→ **Your assignment**: Below are entries; print them exactly from the first line through the one containing "Task: Click the Поиск search button".

→ **The data**:
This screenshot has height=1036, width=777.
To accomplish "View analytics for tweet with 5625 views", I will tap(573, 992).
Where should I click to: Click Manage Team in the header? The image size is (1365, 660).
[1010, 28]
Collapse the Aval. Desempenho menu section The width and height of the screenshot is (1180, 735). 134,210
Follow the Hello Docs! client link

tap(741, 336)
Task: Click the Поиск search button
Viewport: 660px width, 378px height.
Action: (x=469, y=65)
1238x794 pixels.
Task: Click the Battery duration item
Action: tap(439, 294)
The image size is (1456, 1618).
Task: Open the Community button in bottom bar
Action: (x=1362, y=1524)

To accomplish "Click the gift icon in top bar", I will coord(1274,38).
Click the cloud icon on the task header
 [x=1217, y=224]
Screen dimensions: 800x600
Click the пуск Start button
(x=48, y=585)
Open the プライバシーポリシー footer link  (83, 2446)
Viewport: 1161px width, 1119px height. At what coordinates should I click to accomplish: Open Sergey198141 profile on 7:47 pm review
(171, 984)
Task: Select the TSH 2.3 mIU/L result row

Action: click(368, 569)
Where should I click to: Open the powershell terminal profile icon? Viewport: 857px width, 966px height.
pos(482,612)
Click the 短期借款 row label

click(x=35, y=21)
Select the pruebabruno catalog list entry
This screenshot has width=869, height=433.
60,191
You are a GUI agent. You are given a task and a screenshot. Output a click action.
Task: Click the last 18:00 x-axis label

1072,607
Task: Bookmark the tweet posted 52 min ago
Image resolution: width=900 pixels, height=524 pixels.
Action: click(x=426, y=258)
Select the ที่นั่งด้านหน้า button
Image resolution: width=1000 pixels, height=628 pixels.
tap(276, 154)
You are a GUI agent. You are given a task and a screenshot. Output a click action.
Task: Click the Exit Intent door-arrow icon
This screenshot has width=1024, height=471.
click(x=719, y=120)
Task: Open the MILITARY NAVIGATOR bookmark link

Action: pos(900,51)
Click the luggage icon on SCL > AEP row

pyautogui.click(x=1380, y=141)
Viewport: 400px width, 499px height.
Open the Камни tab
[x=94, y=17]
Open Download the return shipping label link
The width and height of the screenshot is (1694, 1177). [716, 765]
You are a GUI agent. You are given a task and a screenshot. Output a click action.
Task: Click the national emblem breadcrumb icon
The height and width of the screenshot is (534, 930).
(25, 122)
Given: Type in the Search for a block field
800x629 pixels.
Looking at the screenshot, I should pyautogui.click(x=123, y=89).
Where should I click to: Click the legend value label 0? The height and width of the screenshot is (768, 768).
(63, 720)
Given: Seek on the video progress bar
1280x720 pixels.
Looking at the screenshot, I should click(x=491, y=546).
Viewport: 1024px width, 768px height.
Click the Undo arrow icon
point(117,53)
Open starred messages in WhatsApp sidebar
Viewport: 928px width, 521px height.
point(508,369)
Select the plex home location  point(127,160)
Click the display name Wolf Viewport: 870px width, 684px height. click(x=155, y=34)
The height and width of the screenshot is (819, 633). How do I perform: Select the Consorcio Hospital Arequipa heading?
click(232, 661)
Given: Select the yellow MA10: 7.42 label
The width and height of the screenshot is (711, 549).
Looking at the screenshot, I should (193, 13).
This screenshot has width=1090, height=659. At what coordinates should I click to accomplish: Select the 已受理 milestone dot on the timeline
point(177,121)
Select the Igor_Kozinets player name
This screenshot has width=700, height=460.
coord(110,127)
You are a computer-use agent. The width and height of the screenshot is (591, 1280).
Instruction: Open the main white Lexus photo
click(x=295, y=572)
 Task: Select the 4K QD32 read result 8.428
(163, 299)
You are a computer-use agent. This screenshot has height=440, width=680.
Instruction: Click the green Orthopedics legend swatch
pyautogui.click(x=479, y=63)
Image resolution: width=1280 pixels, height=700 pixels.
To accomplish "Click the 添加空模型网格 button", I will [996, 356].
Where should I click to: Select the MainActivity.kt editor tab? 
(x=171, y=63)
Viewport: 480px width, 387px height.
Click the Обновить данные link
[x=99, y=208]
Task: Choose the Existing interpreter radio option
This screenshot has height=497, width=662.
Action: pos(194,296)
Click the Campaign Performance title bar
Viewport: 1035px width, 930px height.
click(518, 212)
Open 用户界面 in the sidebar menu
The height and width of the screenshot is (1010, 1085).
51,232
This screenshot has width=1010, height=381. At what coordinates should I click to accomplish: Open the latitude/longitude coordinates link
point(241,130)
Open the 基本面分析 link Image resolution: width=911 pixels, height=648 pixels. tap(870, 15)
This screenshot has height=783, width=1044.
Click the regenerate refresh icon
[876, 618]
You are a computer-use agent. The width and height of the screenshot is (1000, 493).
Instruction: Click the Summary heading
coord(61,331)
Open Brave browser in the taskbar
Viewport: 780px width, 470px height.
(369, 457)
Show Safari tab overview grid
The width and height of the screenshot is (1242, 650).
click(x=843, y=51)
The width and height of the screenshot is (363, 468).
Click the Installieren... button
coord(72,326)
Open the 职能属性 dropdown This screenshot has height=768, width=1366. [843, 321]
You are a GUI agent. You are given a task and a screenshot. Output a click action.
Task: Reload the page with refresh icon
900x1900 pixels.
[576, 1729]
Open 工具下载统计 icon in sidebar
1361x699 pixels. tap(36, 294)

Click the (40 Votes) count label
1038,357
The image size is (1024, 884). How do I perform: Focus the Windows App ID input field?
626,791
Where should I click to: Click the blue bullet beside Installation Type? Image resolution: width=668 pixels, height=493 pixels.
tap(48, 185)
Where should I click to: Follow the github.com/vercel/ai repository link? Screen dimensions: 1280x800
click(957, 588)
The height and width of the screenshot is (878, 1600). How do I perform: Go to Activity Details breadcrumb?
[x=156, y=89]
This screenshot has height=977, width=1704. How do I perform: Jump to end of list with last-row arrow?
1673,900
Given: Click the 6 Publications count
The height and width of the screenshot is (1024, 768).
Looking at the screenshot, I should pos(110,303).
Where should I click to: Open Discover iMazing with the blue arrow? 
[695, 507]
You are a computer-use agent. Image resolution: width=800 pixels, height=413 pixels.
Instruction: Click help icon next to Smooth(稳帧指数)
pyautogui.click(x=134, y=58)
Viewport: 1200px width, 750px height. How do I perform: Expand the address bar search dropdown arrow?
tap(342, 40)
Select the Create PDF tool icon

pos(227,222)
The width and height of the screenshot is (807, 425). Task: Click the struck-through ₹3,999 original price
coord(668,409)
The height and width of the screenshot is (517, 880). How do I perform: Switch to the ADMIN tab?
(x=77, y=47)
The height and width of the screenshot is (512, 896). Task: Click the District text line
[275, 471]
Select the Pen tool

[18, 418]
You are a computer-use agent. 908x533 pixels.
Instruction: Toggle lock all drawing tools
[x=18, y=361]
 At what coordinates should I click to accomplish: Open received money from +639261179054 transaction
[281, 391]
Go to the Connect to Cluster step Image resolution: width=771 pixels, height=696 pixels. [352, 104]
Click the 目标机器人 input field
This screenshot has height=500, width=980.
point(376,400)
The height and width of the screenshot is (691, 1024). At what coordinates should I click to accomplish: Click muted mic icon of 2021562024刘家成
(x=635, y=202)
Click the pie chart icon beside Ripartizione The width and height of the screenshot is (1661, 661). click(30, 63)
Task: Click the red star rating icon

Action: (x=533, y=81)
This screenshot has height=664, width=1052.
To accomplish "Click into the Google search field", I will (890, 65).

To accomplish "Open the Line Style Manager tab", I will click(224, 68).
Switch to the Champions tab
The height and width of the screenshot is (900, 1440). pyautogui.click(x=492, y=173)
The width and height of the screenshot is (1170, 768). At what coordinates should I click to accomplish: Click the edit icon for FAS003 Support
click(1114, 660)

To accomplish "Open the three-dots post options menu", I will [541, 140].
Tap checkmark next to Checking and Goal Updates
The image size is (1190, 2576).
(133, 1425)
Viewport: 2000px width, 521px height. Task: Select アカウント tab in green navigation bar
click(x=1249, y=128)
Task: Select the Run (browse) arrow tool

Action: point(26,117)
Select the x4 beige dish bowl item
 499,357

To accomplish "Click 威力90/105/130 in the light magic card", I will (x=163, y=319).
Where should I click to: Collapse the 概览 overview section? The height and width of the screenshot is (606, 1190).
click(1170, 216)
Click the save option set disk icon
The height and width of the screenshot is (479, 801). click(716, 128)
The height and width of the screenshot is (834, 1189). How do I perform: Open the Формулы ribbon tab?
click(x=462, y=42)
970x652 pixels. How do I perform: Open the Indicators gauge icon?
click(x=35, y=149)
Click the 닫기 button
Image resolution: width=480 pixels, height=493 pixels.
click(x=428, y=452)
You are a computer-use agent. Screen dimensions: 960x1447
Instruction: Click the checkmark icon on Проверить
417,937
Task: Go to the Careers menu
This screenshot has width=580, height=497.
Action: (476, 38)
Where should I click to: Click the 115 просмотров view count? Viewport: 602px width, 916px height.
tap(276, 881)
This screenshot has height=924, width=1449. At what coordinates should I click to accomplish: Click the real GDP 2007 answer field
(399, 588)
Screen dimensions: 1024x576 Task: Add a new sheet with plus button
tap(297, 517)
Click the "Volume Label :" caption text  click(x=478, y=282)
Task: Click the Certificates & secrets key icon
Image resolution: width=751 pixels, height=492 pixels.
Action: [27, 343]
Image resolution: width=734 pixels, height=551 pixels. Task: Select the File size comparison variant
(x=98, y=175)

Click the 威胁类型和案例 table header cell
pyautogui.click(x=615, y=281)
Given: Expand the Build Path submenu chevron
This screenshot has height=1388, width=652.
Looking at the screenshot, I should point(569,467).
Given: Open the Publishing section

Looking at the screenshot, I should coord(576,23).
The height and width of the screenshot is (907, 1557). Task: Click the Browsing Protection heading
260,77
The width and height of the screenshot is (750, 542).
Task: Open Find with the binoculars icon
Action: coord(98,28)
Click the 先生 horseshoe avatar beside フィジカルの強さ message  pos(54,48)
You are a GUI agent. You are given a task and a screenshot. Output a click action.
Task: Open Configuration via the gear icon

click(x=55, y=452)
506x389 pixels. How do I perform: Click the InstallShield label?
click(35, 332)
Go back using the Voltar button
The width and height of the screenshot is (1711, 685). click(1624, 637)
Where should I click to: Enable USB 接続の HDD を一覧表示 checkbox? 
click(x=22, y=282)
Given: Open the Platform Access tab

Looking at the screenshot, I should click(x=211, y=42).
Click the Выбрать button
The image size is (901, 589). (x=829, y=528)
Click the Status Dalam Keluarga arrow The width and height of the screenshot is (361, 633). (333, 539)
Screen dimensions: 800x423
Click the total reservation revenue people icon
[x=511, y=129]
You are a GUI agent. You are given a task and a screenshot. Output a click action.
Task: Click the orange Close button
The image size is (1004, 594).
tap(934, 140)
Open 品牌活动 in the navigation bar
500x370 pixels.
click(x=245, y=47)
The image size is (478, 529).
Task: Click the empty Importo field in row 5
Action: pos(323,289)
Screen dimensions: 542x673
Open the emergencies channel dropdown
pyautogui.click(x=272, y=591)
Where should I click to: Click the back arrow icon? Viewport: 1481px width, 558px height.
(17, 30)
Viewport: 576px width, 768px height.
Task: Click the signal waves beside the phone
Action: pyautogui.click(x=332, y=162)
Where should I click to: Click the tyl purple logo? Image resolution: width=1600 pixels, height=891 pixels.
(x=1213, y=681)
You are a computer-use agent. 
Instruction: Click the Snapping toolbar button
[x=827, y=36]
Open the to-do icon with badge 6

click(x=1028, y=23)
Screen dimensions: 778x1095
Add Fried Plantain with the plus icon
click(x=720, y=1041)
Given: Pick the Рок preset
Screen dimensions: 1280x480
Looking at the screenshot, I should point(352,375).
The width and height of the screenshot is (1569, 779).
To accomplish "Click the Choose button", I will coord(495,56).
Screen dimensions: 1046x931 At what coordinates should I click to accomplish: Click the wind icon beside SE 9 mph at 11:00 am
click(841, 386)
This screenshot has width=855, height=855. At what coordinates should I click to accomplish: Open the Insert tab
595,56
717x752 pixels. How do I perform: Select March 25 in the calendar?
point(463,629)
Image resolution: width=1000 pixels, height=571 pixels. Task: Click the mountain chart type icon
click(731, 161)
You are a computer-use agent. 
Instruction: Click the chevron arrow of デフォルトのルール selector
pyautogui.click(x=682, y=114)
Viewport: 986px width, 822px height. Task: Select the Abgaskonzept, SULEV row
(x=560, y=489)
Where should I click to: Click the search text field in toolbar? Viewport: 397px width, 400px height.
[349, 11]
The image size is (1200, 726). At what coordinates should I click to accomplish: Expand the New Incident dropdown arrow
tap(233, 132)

→ **Problem solution**:
This screenshot has height=1036, width=777.
To accomplish "View analytics for tweet with 5625 views", I will tap(573, 992).
Where should I click to: Click Manage Team in the header? The image size is (1365, 660).
[1010, 28]
Collapse the Aval. Desempenho menu section The width and height of the screenshot is (1180, 735). 134,210
Follow the Hello Docs! client link

tap(741, 336)
Task: Click the Поиск search button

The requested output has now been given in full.